Is invisibility a possibility?

Alicia M. Surillo

Since a very long time ago, people started to think about invisibility as something amazing and powerful that they would love to achieve someday. Everyone could use invisibility to accomplish something whether is was good or bad. For example, a thief could use invisibility to make impressive robberies while a policeman could use it to catch a criminal without having him run away. In fiction movies nowadays, we see different methods in which characters become invisible such as invisibility cloaks and potions. Is there really a cloak or potion that can make an object invisible? Physicists have dismissed this possibility by stating that an invisibility cloak would violate optics laws and would not follow the properties of matter.  

This physicists' statement was questioned when in 2006, a group of researchers at Duke University in Durham, North Carolina, and Imperial College in London challenged the conventional optics laws and made an object invisible to microwave radiation by using metamaterials. The existence of metamaterials had been referred to as “impossible” by optics text books (since they would violate optics laws). As a result of this discovery, physicists were forced to rewrite optics text books. Metamaterials are substances with optical properties not found in nature, created by embedding very small implants within a substance to force electromagnetic waves to bend in unorthodox ways (the scientists from Duke embedded tiny electrical circuits with copper bands). The electrical implants on the copper forced the path of the radiation to be in a specific way. Michio Kaku's book, “The Physics of the Impossible” , compares this microwave radiation flow with the way a river flows around a rock. It states, “Because the water quickly wraps around the boulder, the presence of the boulder has been washed out downstream. Similarly, metamaterials can continuously alter and bend the path of microwaves so that they flow around a cylinder, for example, essentially making everything inside the cylinder invisible to microwaves.” Scientists put the metamaterial to the test by inserting a copper ring inside the microwave device. Only a tiny shadow of the ring was reflected, which means that the ring was nearly invisible to microwave radiation.

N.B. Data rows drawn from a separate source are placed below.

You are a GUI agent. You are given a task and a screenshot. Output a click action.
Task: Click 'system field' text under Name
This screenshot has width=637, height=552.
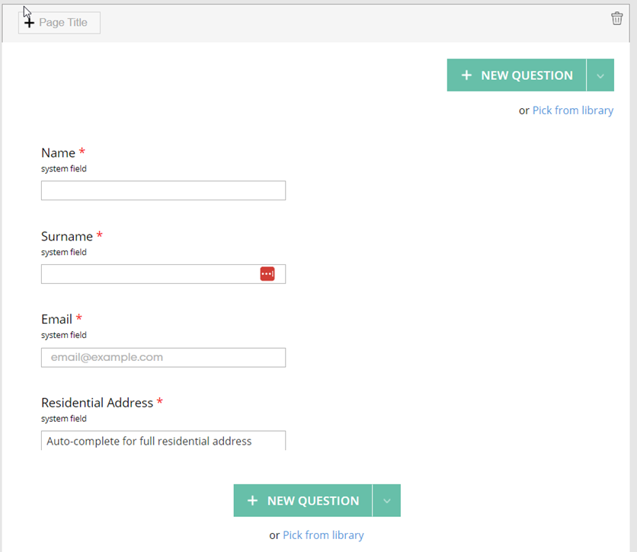pyautogui.click(x=62, y=168)

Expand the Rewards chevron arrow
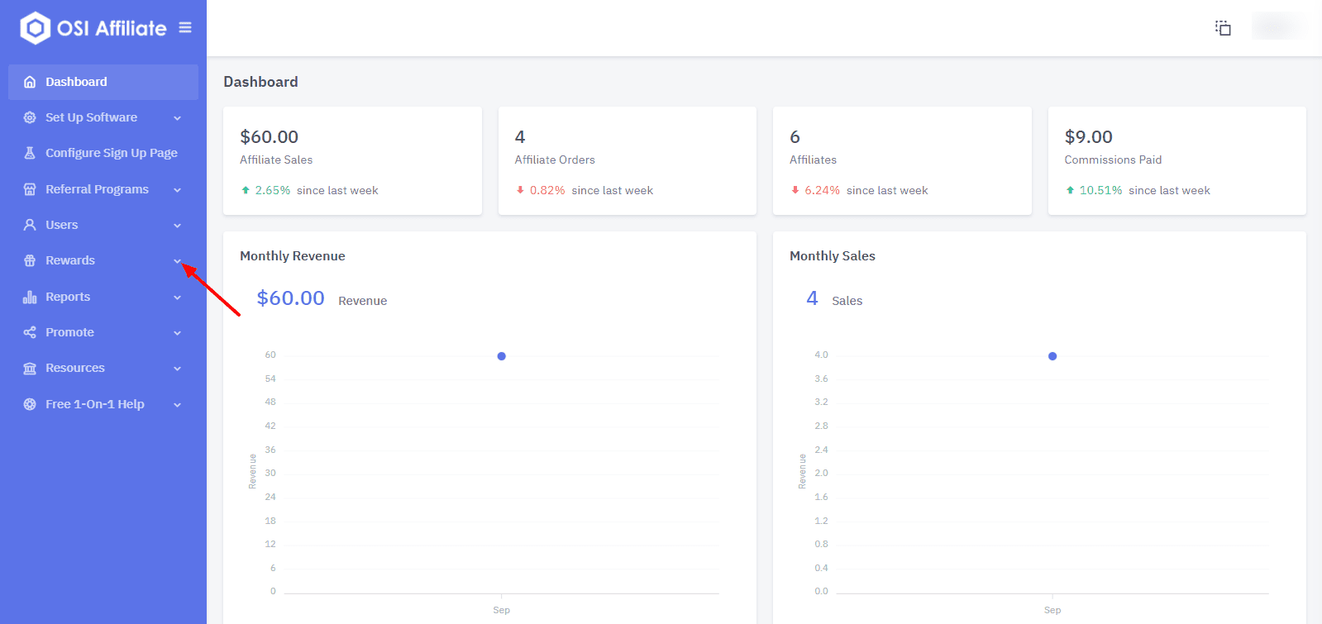pos(177,261)
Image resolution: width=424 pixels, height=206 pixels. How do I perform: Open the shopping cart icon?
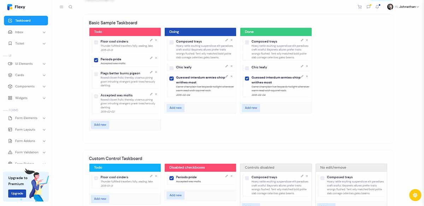click(359, 7)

The most impressive property of metamaterials is their ability to change the “index of refraction”. The index of refraction of an object is how light bends as it passes though it, specifically for transparent objects. For example, as light passes through water and glass, we can see that it bends, taking different paths. Refraction happens because of the larger concentration of particles in a solid or liquid (and even gas) from that of empty space, through which light has to find its way. As a generalization, we can say the denser a transparent medium is, the higher its index of refraction will be. Some common index of refraction are: 1.00 for empty space, 1.0003 for air, and 1.5 for glass. The index of refraction is usually a characteristic of the substance, it does not change throughout it. However, if it could be controlled, light would follow different paths through the substance and would end up roaming through it. Scientists believe an object can be invisible by controlling the index of refraction inside a metamaterial in a way that light passed around the object. To achieve this, the metamaterial has to have a negative index of refraction (which is one of the rare characteristics metamaterials have). Again, optics text books stated that it was impossible for an object to have a negative index of refraction, so they had to change that too.

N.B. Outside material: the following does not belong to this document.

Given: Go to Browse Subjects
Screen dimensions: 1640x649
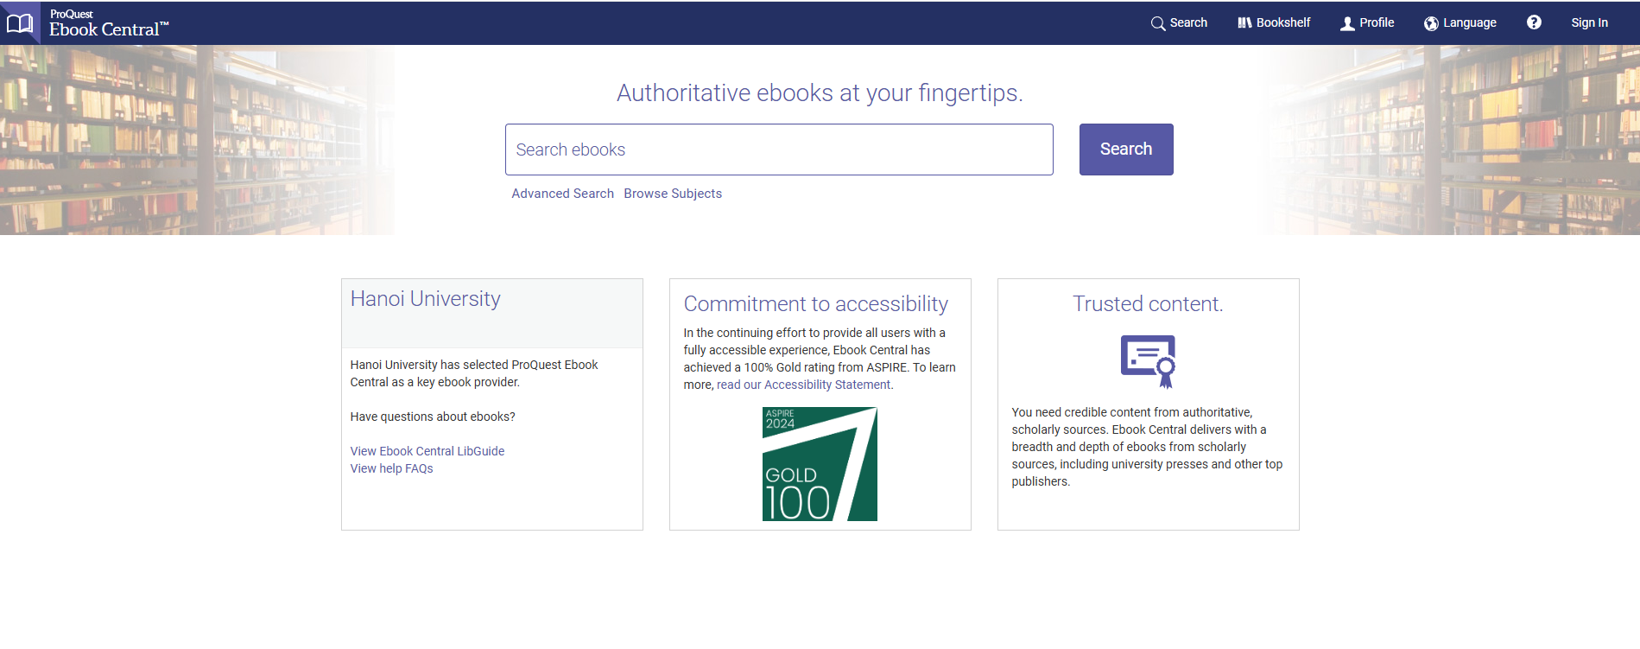Looking at the screenshot, I should [x=673, y=194].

Many journalists have asked metamaterials researchers when are invisibility cloaks coming to sale, to which they have answered, “Not anytime soon”. Although the assembly of metamaterials is a huge step into accomplishing that ability that everyone wishes to have, there is still more research and discoveries to do. But, who knows? We could possibly be closer than what we think to wearing one.

Reference:
Kaku, Michio. Physics of the Impossible. 1st Edition. New York, NY: Anchor Books, 2009.